Uma IA escreve a correção, cria um teste para a própria interpretação e recebe verde. Parece eficiência. Também pode ser uma forma rápida de tornar dois erros coerentes: o patch entende o problema de um jeito incompleto e o teste verifica exatamente essa leitura incompleta.
O que o paper realmente testou
O preprint ExecCritic, submetido ao arXiv em 8 de setembro de 2026, propõe dois agentes com o mesmo backbone Qwen-3.5-35B-A3B, treinados separadamente. O Test Agent cria um teste nativo do repositório e um contrato de comportamento. Um harness fail-closed valida o pacote, exige falha limpa na versão base e congela o teste. O Repair Agent pode mudar apenas o código e recebe feedback de execução. O avaliador oficial do SWE-bench continua sendo a autoridade final [1][2].
A independência é delimitada: os agentes não compartilham a mesma trajetória nem as mesmas permissões de escrita, mas podem interpretar o requisito de forma parecida.
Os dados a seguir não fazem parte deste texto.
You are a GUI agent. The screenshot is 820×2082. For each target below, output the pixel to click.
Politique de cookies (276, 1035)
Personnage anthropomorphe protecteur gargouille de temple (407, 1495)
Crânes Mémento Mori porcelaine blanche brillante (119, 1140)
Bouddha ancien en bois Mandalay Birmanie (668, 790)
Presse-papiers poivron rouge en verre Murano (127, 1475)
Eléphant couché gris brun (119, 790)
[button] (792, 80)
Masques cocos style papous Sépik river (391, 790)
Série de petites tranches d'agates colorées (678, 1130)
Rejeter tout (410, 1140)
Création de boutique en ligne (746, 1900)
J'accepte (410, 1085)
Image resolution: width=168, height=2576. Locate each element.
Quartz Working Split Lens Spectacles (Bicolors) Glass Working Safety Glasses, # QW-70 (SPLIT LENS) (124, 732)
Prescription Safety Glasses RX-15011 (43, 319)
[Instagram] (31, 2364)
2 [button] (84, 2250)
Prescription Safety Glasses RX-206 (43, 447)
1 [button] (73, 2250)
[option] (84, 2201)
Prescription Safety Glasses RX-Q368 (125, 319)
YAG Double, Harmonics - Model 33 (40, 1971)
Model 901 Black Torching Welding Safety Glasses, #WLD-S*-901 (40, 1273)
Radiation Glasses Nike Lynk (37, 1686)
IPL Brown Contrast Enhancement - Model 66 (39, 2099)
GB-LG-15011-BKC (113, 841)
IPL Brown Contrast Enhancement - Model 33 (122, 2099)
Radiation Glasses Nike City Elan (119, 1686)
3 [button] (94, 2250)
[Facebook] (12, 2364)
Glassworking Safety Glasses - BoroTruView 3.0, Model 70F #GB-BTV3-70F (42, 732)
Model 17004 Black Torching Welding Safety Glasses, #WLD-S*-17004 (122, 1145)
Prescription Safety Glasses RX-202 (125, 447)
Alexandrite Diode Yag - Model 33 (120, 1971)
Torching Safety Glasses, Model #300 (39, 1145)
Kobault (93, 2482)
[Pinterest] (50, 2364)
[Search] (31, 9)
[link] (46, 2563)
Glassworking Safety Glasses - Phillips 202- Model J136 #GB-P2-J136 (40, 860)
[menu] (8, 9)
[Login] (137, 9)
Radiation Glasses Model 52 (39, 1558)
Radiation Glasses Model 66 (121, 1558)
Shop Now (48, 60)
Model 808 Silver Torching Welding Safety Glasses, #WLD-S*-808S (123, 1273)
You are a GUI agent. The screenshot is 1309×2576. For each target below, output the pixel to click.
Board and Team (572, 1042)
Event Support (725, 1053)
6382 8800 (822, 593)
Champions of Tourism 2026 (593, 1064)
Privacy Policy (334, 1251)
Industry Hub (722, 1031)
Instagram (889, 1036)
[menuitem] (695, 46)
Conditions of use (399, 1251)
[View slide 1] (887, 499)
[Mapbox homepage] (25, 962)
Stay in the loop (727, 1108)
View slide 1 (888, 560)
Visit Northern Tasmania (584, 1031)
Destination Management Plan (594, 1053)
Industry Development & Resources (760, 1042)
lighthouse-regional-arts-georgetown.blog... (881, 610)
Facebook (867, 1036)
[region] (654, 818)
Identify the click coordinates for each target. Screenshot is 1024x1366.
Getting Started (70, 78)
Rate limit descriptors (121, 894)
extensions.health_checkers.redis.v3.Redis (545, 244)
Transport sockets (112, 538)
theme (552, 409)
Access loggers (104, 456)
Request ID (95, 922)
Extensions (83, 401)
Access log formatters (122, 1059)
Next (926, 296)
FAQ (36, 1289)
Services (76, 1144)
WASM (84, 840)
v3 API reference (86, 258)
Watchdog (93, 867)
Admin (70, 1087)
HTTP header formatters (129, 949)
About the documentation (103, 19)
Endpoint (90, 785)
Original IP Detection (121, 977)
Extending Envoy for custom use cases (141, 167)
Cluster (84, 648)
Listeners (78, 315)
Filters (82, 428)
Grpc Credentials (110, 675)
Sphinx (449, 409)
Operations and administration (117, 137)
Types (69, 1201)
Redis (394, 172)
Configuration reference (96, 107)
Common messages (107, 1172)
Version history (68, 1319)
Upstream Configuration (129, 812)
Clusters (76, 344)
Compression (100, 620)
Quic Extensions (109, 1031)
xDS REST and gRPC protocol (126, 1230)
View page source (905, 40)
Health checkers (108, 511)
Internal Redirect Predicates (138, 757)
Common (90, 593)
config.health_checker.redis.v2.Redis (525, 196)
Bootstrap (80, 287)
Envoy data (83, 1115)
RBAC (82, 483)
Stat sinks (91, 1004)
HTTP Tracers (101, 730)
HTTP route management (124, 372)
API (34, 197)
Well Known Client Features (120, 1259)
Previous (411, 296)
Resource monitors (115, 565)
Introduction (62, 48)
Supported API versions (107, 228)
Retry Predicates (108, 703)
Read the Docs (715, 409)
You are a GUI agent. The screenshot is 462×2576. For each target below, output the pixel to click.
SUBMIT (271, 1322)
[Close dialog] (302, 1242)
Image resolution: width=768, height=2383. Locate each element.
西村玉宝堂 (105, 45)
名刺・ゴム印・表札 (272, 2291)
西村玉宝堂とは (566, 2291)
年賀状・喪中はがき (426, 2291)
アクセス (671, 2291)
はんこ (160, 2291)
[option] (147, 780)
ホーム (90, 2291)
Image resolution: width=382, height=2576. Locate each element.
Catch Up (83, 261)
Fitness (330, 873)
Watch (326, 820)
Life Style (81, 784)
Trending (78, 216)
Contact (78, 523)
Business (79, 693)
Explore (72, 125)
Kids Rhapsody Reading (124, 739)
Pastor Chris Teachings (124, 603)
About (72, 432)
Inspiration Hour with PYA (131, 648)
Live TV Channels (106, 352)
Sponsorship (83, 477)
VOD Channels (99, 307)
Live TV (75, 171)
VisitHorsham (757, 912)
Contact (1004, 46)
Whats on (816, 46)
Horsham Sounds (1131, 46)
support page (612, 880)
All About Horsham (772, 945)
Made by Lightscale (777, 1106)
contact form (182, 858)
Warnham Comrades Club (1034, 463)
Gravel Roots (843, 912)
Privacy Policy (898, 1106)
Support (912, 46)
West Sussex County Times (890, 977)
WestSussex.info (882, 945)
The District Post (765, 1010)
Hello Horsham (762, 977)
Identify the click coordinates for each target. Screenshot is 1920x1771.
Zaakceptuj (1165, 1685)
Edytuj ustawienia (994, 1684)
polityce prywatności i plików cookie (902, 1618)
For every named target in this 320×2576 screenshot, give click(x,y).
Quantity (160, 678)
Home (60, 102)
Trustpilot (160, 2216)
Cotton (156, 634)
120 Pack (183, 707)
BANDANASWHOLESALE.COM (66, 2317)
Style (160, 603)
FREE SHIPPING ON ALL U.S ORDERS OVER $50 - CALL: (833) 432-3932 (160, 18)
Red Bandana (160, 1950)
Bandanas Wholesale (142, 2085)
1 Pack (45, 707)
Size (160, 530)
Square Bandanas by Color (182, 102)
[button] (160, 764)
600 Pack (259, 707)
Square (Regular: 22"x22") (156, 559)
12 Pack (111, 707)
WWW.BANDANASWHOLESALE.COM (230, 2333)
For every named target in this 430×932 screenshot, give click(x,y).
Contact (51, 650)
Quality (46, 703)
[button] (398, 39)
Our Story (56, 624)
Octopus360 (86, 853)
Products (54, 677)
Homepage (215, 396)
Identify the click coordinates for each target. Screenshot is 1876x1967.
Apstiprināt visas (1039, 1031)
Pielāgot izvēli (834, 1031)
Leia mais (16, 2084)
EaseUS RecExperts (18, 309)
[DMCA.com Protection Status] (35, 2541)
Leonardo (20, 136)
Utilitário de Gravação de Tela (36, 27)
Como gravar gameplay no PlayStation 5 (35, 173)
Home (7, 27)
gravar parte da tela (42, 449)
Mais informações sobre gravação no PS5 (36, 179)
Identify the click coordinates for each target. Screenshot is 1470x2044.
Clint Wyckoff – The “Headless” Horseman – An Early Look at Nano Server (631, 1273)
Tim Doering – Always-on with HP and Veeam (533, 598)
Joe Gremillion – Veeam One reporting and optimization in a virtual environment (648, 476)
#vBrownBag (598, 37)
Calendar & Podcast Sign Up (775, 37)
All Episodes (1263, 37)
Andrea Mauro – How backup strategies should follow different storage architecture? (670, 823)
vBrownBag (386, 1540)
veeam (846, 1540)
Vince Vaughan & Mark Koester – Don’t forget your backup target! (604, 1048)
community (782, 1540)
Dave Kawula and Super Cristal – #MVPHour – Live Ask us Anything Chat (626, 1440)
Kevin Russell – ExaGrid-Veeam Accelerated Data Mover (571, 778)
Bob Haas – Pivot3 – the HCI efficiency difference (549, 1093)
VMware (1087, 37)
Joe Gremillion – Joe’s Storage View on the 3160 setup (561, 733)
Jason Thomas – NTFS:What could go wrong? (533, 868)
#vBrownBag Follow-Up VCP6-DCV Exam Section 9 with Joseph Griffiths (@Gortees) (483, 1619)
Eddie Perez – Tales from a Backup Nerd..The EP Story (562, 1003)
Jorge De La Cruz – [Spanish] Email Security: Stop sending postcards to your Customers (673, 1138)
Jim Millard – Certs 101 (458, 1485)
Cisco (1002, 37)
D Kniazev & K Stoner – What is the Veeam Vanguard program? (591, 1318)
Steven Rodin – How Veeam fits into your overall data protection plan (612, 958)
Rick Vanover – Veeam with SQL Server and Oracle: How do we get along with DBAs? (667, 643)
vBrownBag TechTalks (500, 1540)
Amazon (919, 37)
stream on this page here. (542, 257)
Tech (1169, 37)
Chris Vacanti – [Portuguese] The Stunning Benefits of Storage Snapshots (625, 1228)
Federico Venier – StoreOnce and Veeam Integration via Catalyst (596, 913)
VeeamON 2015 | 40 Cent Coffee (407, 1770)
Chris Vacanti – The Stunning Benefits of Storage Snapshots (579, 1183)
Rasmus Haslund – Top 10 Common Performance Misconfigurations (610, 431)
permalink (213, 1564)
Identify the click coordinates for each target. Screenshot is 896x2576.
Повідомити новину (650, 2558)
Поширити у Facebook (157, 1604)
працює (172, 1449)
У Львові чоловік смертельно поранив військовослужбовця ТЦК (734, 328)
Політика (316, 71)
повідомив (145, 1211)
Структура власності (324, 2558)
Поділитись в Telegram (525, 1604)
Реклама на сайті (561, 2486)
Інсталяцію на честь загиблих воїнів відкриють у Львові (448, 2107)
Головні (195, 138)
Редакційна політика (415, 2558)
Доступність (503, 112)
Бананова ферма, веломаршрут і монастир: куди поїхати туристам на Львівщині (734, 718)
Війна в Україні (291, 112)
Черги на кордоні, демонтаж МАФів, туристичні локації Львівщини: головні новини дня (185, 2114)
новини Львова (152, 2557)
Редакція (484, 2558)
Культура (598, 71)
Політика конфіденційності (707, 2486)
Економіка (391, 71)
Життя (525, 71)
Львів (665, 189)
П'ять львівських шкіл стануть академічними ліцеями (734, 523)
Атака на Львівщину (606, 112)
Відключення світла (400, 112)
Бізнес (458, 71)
O próprio paper diz que falhar na base não prova alinhamento semântico com a issue; mostra apenas que o teste distingue aquela condição observada [2].
O resultado central: feedback ruim pode fazer pior
- Sem teste gerado, o Repair Agent base reportou 61,2% de resolução no SWE-bench Verified.
- Com testes do Test Agent base, mantendo o Repair fixo, a taxa caiu para 57,3%: menos 3,9 pontos percentuais.
- Com testes gerados por GPT-5.6-sol, o mesmo Repair subiu para 65,3%.
- Após treinamento específico, o Test Agent passou de 22,2% para 62,2% em Base-to-Gold.
- A composição dos dois agentes treinados chegou a 72,6%, ganho de 11,4 pontos sobre o baseline original sem teste.
Os resultados de Repair são médias de três execuções nas configurações correspondentes. O ganho de 72,6% pertence ao sistema completo, com custo adicional de geração de teste e revisões; o paper não apresenta esse número como comparação compute-matched [2].
O que o estudo não prova
- É um preprint v1, ainda sem revisão por pares ou replicação independente localizada no corte.
- O benchmark não representa todos os repositórios, linguagens, organizações ou tipos de manutenção.
- Separar papéis reduz um acoplamento; não garante independência estatística dos erros.
- Um teste que falha na base e passa numa correção conhecida ainda pode ser estreito, incompleto ou inadequado para produção.
- O repositório público oferece código e protocolo, mas exclui resultados, trajetórias, checkpoints, datasets e estado de sandbox; reproduzir integralmente exige infraestrutura e artefatos adicionais [3].
A nova esteira de entrega com agentes
- Contrato: transformar a demanda em comportamento observável, exceções e critérios de aceite.
- Teste: criar evidência que consiga reprovar a base e discriminar correções erradas.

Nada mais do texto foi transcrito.